### Records
- Opening Delimiter -

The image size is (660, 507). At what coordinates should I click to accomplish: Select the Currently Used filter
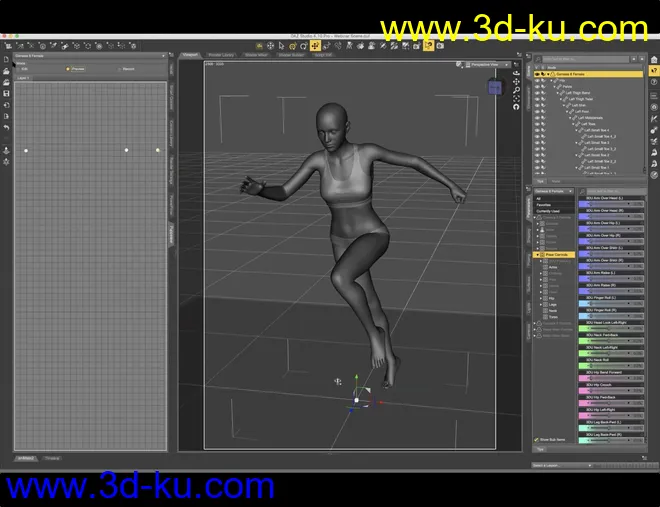point(549,211)
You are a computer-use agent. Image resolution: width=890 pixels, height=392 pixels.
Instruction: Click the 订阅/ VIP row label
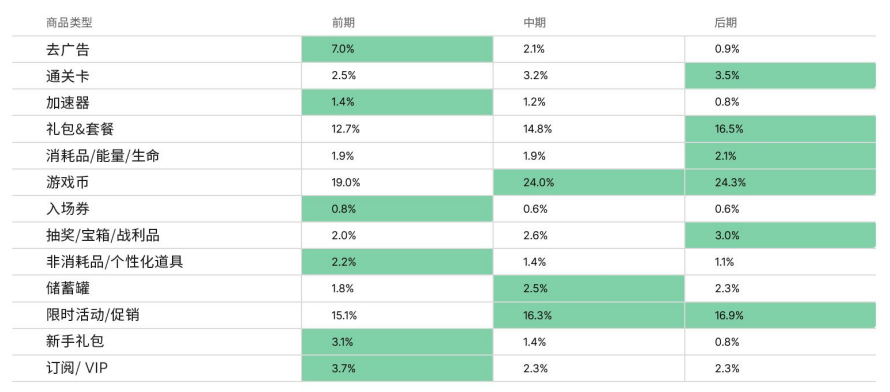tap(77, 368)
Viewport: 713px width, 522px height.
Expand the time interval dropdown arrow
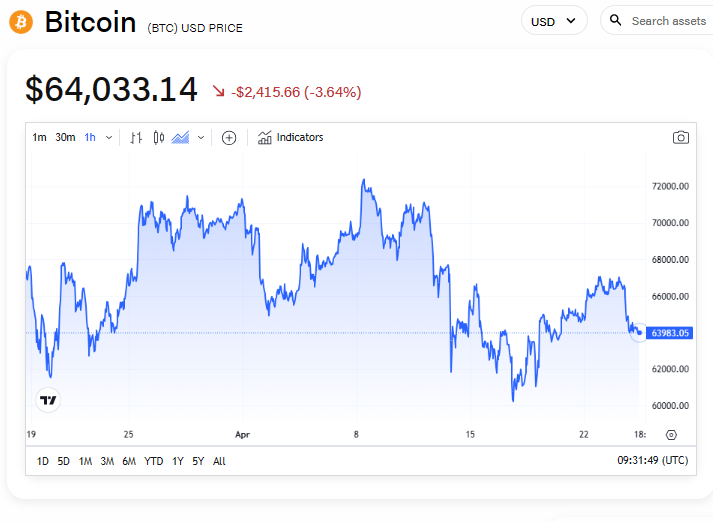(x=109, y=138)
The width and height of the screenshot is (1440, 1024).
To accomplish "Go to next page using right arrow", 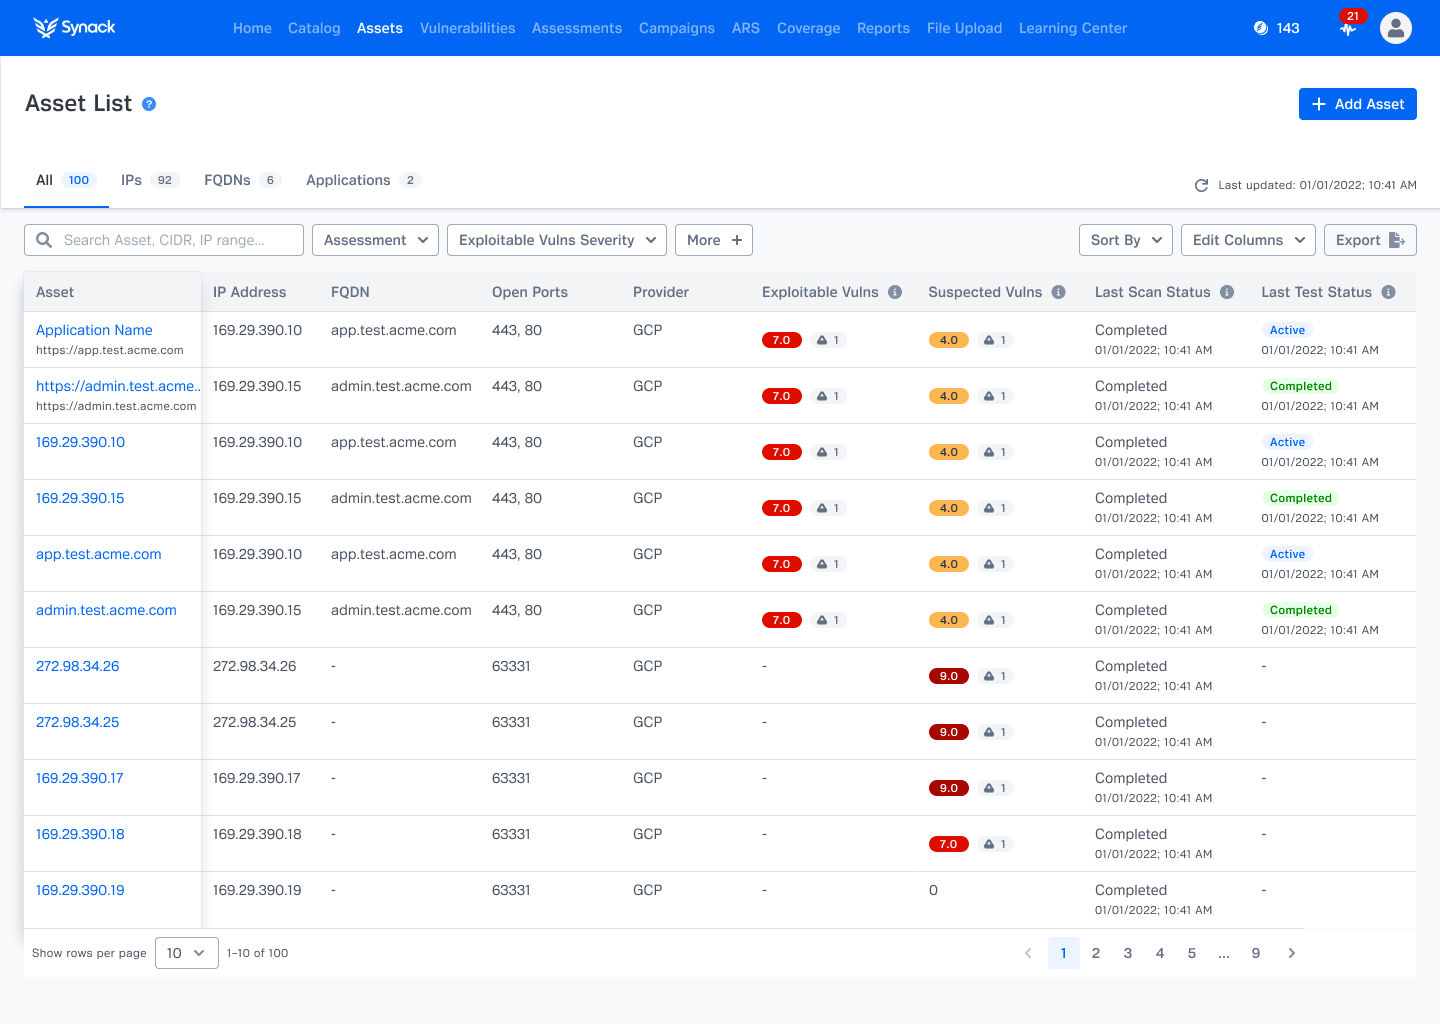I will point(1291,953).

- Closing Delimiter -

### Task instructions
Each line of the material that contains the string "height" has to be copied out.

### Answer space
You are a computer-use agent. Image resolution: width=890 pixels, height=392 pixels.
Viewport: 713px width, 522px height.
The width and height of the screenshot is (1440, 1024).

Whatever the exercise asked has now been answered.